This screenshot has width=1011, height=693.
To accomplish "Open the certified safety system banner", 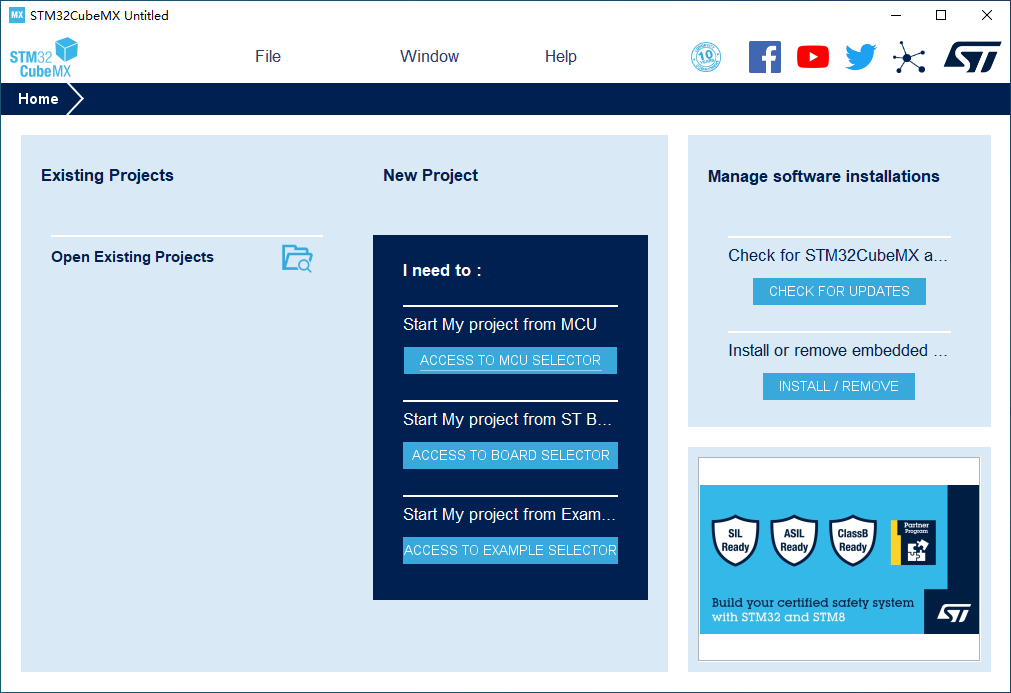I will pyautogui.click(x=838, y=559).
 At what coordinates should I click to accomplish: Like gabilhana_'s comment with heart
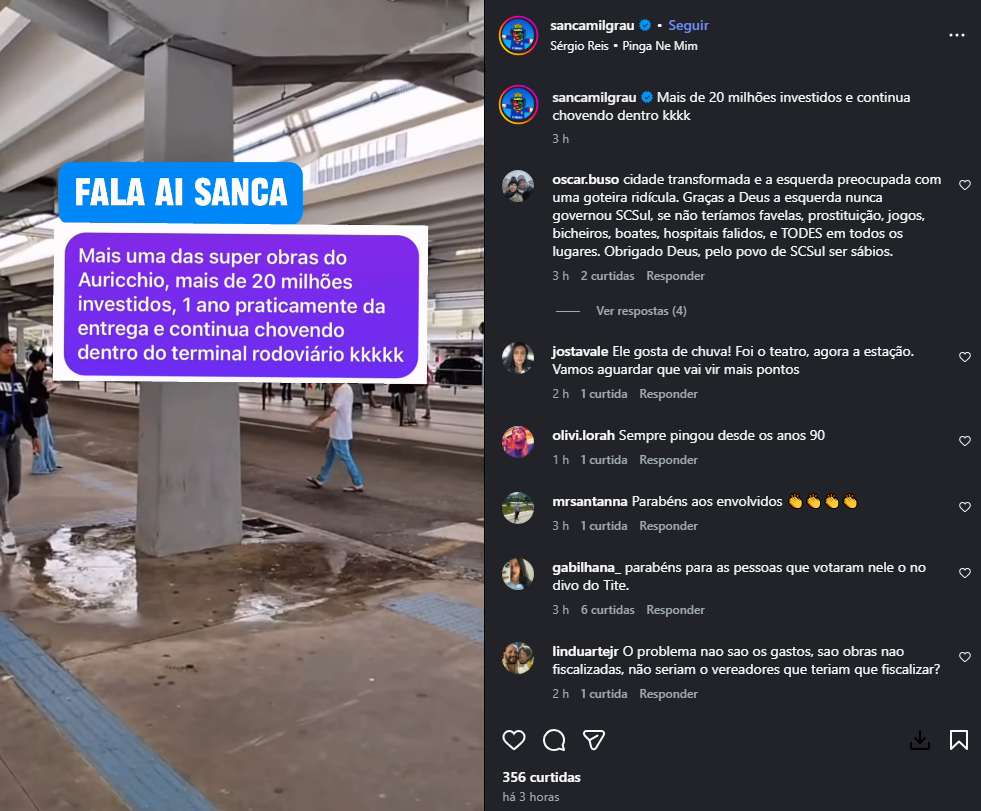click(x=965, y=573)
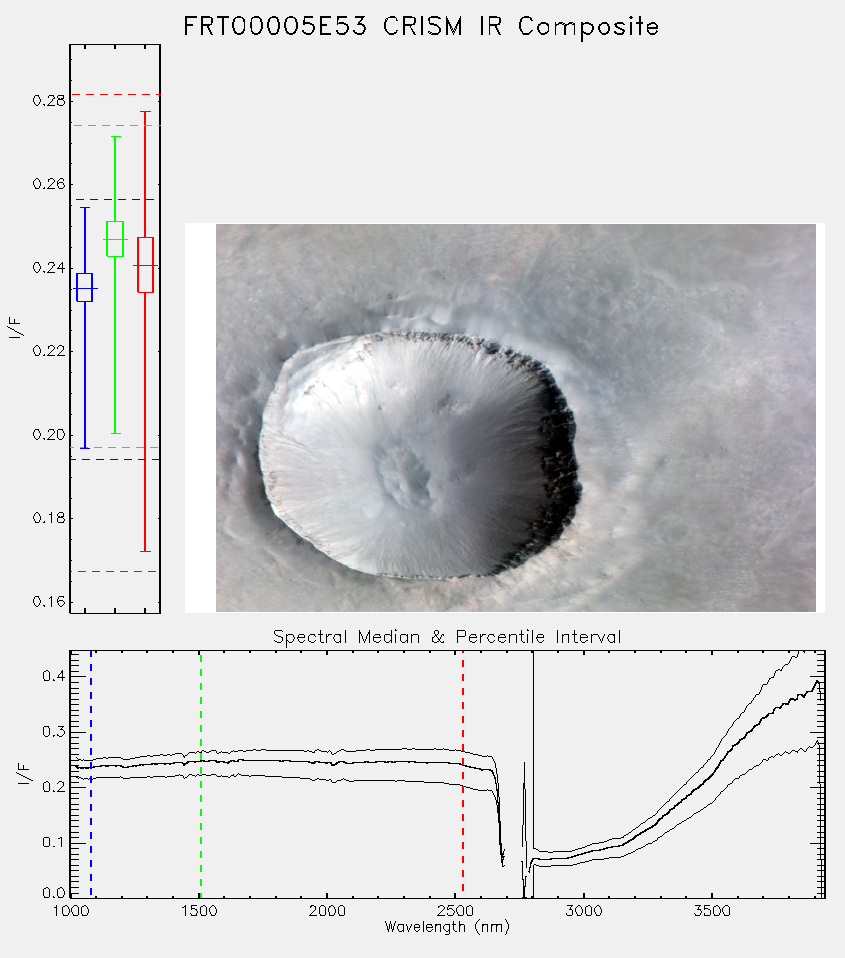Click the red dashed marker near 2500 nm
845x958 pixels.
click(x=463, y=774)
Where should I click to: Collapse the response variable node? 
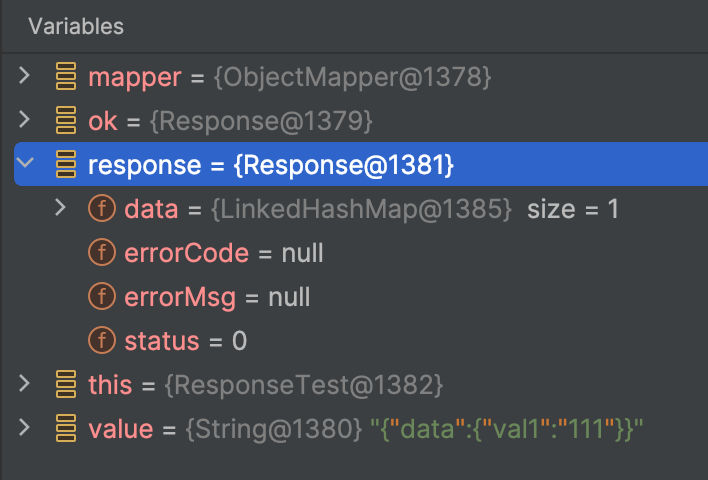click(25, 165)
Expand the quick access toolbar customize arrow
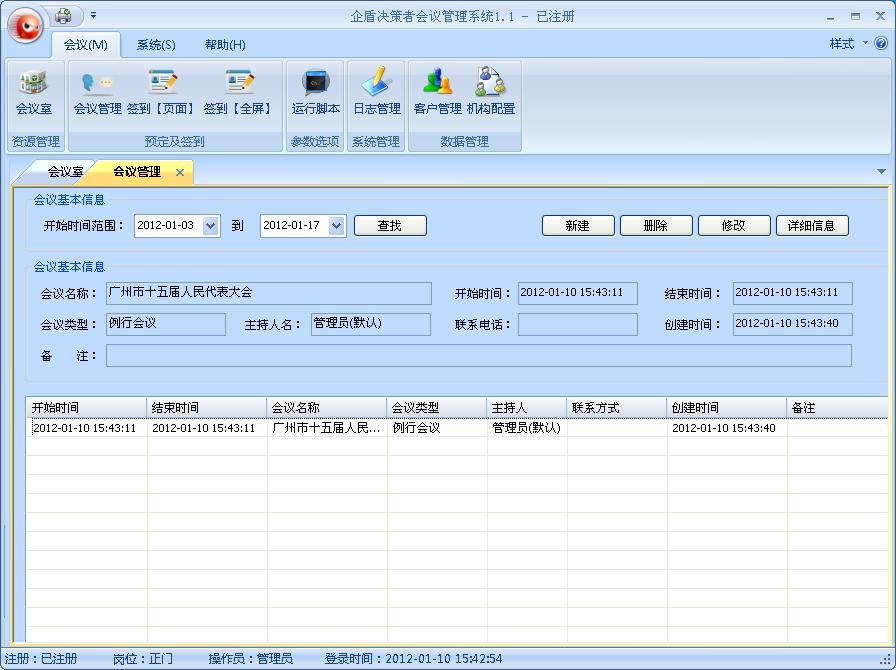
··········
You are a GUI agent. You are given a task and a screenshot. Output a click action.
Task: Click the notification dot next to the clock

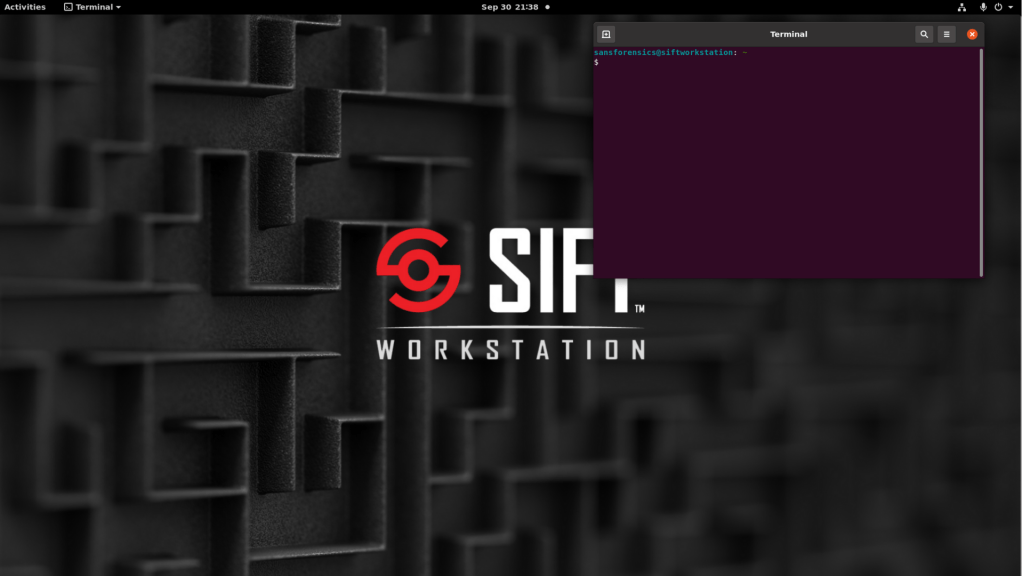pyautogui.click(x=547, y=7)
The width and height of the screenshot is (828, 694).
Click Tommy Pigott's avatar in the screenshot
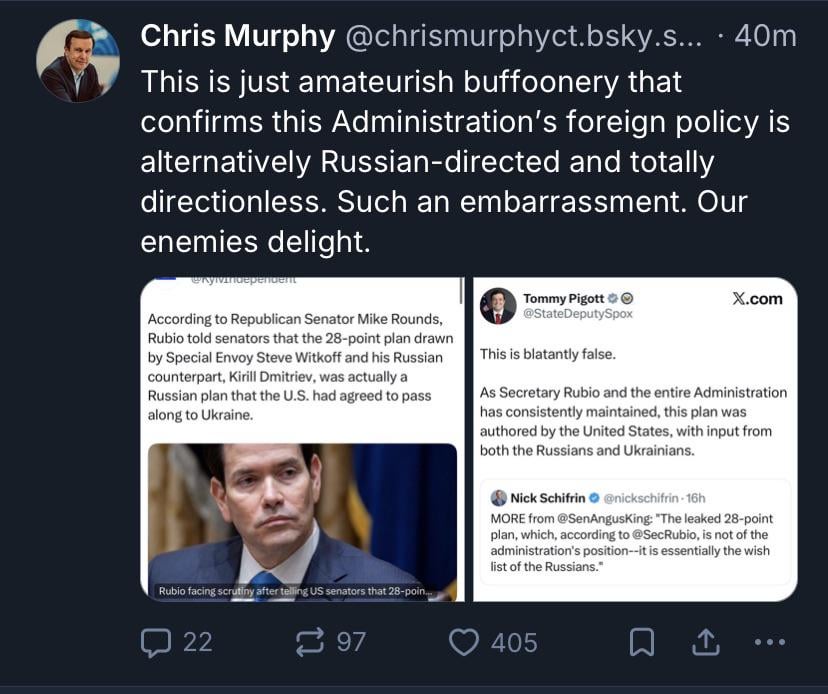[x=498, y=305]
··········
#### WORK TASK:
Although pictures appear among the records above, write out exactly only the lines from the one that has "At what coordinates" through the one that has "Expand the quick", and leave the pictures out.

#### WRITTEN REPLY:
 At what coordinates should I click to accomplish: Like gabilhana_'s comment with heart
click(x=965, y=573)
Click the red dashed marker near 2500 nm
845x958 pixels.
click(x=463, y=774)
Where should I click to: Collapse the response variable node? 
click(25, 165)
Expand the quick access toolbar customize arrow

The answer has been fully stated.